Levou quase um mês inteiro para eu escrever uma resenha sobre As Sufragistas após assistir ao filme. Pra ser bem honesta, ainda não sei bem se o impacto do filme já passou ou se um dia vai passar. Doeu, doeu muito. O filme é uma dose de realidade que se mostra mais triste por ainda ser a realidade. Tudo bem, talvez no Brasil e em alguns outros países o direito ao voto para as mulheres já esteja assegurado, mas isso não significa que a mentalidade social sobre o papel da mulher e seus direitos tenha sido realmente aceito. Assim, embora o filme trate da realidade em 1918, ainda é um assunto contemporâneo.
O filme segue Maud, uma operária de uma lavanderia, casada e com um filho. O brilhantismo do longa é, na minha opinião, o fato de que Maud é uma moça comum, vivendo em uma sociedade que ela nunca antes questionou. O filme é sobre o seu despertar – e por isso talvez seja tão impactante. O despertar de Maud desperta quem se senta na cadeira do cinema para presenciá-lo.
Maud trabalha desde criança em uma lavanderia e seu salario é de posse de seu marido. Na época, mulheres não tinham o direito de gerenciar seus bens. Estes eram de posse dos homens de suas vidas. Maud nunca questionara isso. Também nunca questionara que devesse ser ouvida politicamente, ou que devesse ter a guarda do próprio filho; nunca questionara seus direitos de manter as próprias posses frente a uma separação conjugal ou que pudesse denunciar os abusos de seu empregador. Por isso, talvez uma das cenas mais incríveis do filme seja o momento em que, por um daqueles acasos da vida, ela acaba tendo que defender o voto feminino, mesmo sem ter pensado muito a respeito. Quando questionada sobre o porque de seu desejo, ela responde que é quase inacreditável “pensar que possa haver outro jeito de viver essa vida”. Este insight em frente a câmera, dito com tanta honestidade transmite um tipo de emoção diferente, mais lúcida e inteira. Não é emocionalismo barato cinematográfico, é a pura realidade expressa por alguém que finalmente entendeu algo importante. Ah, quem dera o mundo já tivesse a maturidade de Maud!

- _Bloco de dados_

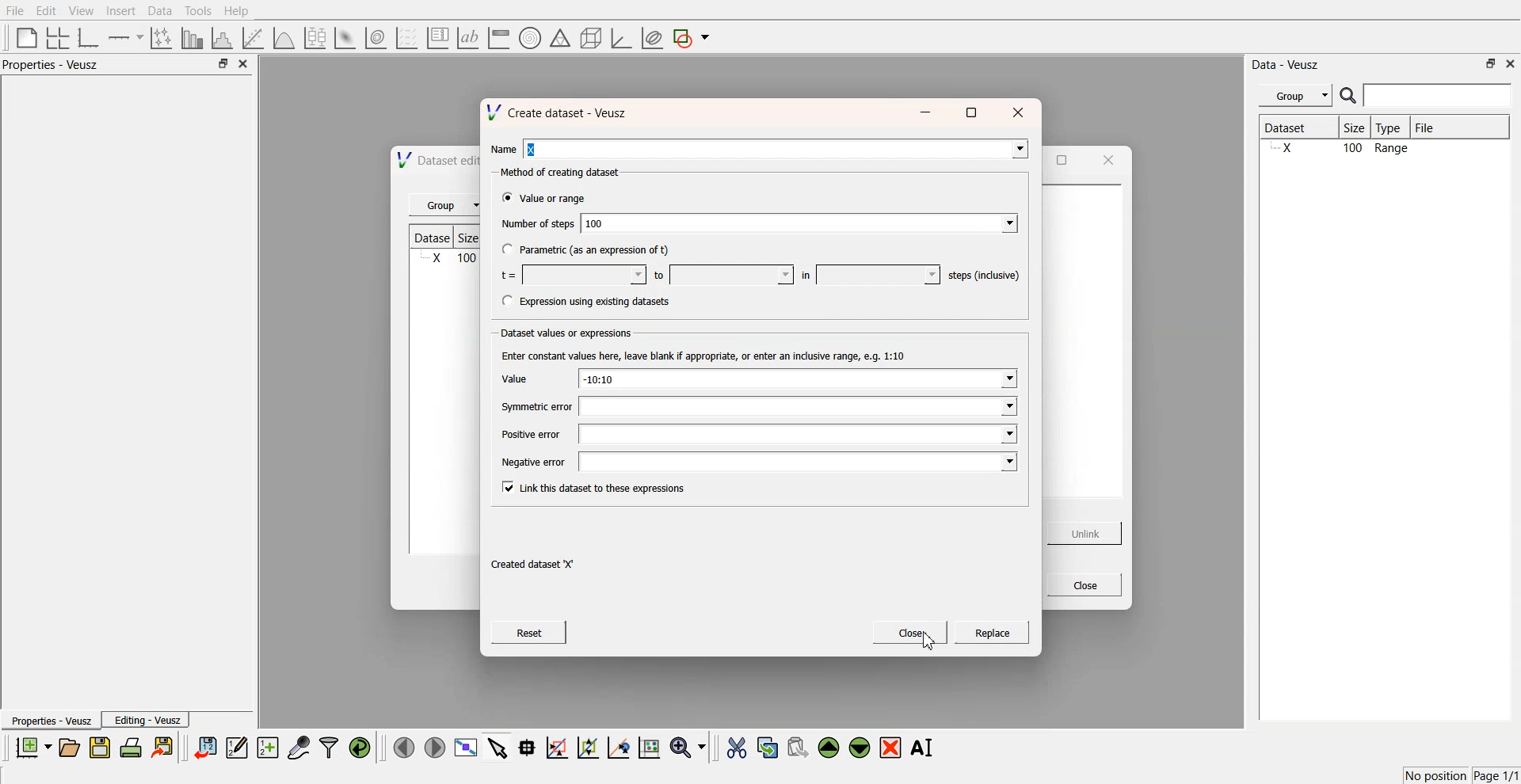  What do you see at coordinates (434, 746) in the screenshot?
I see `move right` at bounding box center [434, 746].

- _Requisitos do exercício_
Escreva a continuação da resenha sobre o filme As Sufragistas, começando logo depois da última frase apresentada.

- _Em resposta_
O resto do filme se passa na “luta” pelo voto feminino. Uso a palavra bélica de propósito, pois o próprio longa transmite a ideia de que a busca pelo sufrágio fora longa e pacífica por mais de 50 anos, antes de as manifestações tornarem-se violentas. Segundo Maud “a guerra é a única língua que os homens entendem”. Isso também dói: a realidade de que ainda temos dificuldade de obter direitos diplomaticamente, de que a humanidade ainda acha que precisa de armas e fronteiras para conseguir o que quer. Maud ainda deixa claro que “nós venceremos”, pois “as mulheres são metade da população humana e não podem ser, todas, paradas”, mesmo que o filme mostre as diversas formas de tortura utilizadas pelo contra-ataque masculino.
Para quem acha que feminismo é exagero, desnecessário, e que o filme retrata o que foi o passado das mulheres na sociedade, lembro que o passado ainda é presente em diversos países. Para quem for ver o filme, recomendo ficar até os créditos, pois há uma lista de anos em que o voto feminino foi aprovado nos países do ocidente, e os países em que isso ainda não aconteceu. Para quem ainda achar que o Brasil está na frente, e que não precisamos mais nos preocupar com problemas como os que Maud viveu em 1918, lembro de observar todos os casos de abusos arquivados pois as mulheres foram incentivadas a retirar as queixas contra seus abusadores, ou a estúpida polêmica do Enem, quando uma tentativa de mostrar um problema contemporâneo foi considerada golpe político durante a qual boa parte das pessoas (homens e mulheres) escreveram redações que violaram os direitos humanos.
Então, não, As Sufragistas não é apenas um filme sobre o passado, é um filme sobre o presente: é um lembrete de que é importante votarmos nas próximas eleições, mesmo que discordemos do processo político do país, porque mulheres do mundo inteiro se esforçaram para nos garantir esse direito hoje. É um filme sobre a necessidade de as mulheres (e homens) seguirem na busca pela liberdade e por tantos outros direitos que ainda não conquistamos. Acho que As Sufragistas dói, mais do que tudo, porque perto do que elas tiveram que enfrentar para nos garantir o pouco que temos hoje, nós não estamos fazendo muito para retribuir. Precisamos ser como Maud e despertar para a realidade de uma vez por todas.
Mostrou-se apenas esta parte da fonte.